Thanks for the input, but I didn't need to go to display resolutions. I'm not sure, I think your problem may be different. My screen was completely black for the 1 1/4 minute until a video signal started and then the OS would start loading. If I'm reading you right, yours is simply slow loading. That does sound like a memory or some other hardware problem. Maybe your hard drive is simply going bad or heavily fragmented.

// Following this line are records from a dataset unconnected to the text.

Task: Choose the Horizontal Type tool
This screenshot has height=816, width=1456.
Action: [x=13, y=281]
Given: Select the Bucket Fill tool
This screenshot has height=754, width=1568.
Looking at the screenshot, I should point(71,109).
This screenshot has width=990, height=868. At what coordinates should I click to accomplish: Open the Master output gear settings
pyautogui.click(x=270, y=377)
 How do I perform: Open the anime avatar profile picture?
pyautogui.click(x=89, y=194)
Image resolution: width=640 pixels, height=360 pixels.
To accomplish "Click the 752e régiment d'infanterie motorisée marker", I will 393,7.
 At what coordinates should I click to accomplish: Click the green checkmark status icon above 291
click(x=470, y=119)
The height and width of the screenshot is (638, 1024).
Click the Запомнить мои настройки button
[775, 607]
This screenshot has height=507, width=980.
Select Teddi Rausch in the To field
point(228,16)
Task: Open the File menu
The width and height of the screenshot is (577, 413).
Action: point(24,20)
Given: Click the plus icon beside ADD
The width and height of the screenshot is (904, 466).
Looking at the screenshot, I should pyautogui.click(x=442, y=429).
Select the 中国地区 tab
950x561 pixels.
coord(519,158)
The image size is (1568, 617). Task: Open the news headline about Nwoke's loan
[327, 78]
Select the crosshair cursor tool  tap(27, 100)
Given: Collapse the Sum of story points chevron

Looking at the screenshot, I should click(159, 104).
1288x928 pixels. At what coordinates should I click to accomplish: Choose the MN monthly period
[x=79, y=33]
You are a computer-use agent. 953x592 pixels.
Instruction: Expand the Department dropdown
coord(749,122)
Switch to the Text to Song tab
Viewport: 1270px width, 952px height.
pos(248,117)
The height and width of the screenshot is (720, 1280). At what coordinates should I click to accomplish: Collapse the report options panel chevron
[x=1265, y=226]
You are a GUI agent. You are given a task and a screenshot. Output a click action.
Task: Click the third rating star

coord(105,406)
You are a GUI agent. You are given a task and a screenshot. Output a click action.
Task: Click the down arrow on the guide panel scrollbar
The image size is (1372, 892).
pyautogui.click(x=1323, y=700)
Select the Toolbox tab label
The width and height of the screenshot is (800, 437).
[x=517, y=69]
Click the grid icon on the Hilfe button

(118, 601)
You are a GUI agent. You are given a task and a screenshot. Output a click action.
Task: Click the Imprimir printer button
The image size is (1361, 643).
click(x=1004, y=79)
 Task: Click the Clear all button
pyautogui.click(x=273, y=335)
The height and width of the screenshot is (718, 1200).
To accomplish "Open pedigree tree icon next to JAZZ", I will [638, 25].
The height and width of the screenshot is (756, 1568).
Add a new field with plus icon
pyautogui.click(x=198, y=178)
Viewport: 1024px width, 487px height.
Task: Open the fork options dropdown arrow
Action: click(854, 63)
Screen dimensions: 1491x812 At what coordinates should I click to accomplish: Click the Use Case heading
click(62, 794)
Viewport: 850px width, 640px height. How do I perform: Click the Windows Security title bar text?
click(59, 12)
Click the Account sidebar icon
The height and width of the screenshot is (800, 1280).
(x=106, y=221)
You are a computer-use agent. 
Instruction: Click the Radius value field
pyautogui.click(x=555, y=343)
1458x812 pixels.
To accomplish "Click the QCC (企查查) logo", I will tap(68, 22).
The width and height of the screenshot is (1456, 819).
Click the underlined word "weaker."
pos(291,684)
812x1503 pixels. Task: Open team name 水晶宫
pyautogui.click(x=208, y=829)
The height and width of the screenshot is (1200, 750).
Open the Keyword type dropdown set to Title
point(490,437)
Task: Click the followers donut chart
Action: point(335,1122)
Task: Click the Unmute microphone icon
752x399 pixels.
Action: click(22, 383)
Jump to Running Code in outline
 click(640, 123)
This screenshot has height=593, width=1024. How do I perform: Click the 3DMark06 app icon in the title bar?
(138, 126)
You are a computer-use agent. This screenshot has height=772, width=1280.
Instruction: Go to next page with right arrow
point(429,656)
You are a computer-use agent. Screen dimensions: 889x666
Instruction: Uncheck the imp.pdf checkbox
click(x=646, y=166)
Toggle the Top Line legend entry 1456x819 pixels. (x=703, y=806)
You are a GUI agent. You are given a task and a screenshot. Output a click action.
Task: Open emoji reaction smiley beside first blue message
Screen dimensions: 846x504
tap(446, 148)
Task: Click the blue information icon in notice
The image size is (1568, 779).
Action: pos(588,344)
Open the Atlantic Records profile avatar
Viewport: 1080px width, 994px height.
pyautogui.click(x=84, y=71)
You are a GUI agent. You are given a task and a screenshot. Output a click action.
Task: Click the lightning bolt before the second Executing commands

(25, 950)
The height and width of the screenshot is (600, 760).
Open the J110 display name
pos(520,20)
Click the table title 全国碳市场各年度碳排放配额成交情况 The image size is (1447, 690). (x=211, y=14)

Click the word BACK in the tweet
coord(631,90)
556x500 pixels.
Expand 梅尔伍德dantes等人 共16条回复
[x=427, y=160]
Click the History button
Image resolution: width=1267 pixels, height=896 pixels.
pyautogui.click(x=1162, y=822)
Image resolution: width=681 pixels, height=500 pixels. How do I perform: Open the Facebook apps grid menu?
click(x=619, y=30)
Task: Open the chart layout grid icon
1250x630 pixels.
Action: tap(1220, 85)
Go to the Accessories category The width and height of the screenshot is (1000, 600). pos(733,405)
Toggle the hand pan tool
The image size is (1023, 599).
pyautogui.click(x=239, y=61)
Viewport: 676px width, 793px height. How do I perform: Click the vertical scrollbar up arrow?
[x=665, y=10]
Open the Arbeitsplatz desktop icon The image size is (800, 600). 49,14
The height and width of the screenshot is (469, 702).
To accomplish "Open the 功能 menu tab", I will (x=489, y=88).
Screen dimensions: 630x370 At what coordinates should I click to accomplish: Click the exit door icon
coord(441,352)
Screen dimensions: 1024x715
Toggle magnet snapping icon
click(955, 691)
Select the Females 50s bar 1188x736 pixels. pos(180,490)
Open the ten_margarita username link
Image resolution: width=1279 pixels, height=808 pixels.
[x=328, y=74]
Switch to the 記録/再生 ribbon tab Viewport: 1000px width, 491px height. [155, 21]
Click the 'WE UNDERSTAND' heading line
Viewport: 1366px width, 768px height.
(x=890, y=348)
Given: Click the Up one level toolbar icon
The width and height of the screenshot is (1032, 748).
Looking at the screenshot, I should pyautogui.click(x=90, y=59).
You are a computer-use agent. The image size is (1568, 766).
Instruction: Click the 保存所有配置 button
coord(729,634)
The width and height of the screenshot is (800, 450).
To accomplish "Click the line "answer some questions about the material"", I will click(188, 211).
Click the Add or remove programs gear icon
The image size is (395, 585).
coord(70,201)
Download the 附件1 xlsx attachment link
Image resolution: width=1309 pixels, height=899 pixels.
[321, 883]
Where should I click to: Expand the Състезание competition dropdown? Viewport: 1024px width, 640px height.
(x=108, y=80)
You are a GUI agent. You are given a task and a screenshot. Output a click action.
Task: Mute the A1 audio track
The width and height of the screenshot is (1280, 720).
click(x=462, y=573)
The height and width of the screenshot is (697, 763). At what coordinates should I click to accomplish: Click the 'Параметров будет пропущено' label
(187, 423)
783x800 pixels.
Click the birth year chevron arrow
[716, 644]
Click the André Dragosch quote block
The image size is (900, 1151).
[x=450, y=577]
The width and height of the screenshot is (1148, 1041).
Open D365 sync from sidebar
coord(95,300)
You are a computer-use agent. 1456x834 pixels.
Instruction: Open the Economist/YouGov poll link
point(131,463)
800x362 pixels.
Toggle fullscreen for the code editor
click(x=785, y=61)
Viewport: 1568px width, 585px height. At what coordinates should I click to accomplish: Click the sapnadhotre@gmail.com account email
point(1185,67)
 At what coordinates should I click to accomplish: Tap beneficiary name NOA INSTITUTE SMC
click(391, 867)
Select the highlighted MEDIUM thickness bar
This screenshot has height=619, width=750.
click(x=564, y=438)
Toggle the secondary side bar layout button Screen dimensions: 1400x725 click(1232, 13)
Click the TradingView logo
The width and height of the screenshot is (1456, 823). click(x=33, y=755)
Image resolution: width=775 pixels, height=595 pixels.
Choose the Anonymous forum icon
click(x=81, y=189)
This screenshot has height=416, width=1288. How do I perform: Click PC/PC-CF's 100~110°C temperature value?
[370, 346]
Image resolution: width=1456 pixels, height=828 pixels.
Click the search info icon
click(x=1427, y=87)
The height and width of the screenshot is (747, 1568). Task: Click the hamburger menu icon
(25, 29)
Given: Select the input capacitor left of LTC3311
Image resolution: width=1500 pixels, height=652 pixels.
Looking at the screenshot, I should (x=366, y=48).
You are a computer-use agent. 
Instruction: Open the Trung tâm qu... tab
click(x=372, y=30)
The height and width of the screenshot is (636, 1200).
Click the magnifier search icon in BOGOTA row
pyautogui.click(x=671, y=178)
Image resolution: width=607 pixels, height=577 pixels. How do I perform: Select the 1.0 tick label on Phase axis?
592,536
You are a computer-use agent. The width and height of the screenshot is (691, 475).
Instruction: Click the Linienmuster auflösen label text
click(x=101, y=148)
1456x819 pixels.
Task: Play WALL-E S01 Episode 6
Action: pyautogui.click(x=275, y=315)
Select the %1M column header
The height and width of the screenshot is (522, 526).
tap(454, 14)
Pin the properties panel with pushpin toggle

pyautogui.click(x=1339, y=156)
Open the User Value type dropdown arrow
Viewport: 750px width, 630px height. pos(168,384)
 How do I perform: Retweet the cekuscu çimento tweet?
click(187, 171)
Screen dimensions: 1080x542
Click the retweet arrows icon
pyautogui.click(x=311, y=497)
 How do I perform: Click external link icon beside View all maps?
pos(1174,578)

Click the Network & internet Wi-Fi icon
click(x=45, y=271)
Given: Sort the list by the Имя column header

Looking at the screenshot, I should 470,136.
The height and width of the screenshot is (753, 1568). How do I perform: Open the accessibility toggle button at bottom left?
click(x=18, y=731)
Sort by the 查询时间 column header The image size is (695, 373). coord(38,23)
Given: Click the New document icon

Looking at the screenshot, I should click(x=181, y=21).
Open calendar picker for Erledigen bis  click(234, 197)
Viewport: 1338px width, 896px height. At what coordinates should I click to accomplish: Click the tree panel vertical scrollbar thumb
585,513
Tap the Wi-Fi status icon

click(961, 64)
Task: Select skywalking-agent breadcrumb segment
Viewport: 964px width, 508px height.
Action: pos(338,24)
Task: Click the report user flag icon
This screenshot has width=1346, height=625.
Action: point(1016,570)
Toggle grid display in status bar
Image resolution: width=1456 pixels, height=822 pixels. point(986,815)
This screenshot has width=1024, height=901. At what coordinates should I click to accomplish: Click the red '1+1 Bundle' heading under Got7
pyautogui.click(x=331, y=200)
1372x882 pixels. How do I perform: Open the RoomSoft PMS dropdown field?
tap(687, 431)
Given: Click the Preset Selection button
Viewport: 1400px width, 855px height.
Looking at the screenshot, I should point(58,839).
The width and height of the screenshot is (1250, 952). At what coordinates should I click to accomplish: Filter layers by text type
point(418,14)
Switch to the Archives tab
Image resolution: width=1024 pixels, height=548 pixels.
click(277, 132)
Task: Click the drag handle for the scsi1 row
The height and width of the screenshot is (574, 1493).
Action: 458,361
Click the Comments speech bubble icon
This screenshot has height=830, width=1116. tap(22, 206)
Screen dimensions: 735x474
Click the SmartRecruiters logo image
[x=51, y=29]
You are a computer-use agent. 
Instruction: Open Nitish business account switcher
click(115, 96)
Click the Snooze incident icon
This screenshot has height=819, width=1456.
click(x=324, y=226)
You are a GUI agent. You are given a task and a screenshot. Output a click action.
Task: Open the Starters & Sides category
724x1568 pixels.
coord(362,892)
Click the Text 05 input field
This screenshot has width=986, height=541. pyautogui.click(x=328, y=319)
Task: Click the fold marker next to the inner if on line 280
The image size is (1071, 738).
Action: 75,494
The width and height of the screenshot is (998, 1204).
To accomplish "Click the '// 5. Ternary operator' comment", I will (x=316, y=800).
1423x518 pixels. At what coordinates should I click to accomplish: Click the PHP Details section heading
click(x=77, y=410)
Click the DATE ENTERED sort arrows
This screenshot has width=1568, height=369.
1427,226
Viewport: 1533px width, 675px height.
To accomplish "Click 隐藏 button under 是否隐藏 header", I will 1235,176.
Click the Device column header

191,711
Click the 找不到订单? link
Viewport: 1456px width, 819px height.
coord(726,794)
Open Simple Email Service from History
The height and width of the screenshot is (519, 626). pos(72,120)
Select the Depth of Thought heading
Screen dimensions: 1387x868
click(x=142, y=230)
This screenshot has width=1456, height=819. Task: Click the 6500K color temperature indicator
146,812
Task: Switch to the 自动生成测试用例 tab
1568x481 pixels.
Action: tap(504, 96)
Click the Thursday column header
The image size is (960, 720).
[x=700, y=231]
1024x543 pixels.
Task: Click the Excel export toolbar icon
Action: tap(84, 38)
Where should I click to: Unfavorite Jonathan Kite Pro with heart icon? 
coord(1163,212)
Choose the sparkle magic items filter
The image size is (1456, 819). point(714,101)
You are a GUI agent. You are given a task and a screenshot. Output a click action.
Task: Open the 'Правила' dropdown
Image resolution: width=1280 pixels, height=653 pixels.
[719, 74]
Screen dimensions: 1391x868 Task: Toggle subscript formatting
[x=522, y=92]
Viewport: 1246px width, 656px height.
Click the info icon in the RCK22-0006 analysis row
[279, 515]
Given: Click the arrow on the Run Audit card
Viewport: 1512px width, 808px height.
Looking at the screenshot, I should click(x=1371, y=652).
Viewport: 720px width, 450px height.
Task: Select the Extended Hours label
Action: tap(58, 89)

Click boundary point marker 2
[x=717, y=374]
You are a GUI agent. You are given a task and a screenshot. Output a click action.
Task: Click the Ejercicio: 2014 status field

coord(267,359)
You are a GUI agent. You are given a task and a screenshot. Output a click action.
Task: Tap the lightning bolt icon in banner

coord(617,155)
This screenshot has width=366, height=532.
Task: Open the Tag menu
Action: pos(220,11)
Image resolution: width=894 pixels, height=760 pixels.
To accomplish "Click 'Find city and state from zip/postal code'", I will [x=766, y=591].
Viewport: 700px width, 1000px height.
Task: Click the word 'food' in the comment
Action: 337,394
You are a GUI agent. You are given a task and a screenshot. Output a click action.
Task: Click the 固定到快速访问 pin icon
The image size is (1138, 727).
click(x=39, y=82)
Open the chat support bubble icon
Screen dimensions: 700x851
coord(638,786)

For my solution, I simply booted back into OS 9, turned off the memory test using the memory control panel (command-option-memory panel), booted back into 10.3 via Xpostfacto, shut down, started back up, et voila! The video comes on right away, no delay. I thought that might be the solution, but I thought I'd ask here first before I risked mishap by booting back and forth between OS's. Looks like I have to boot both ways via XPF all the time. I tried booting back to 9 using the 10.3 startup disk preference panel, but that sent me to OF no-man's land. I had to zap PRAM to get back to the OS 9 drive (I purposely left an OS 9 drive on the onboard ATA bus for this type of situation, my X drive is on the PCI SCSI bus, so it won't be recognized after zapping, but anything on the ATA bus will be found), and once in 9, I turned the memory test off, and then went back to 10.3 via XPF. That did the trick. Simple.
Makes sense, right? Turning the memory test off in OS 9 would change the command somewhere in NVRAM. Wherever the command is, it's before the OS starts loading, so it wouldn't matter which OS you will be booting into. The option to turn it off is there in 9, but why isn't it in X too?
I'm not sure how to change the memory test settings in OS X, and I don't think I will ever need to. But I did have the same problem as you, for 1 minute(not 1 1/4 minute) my video signal was blank, until that minute later, you could hear the tube turn on, and the relays click.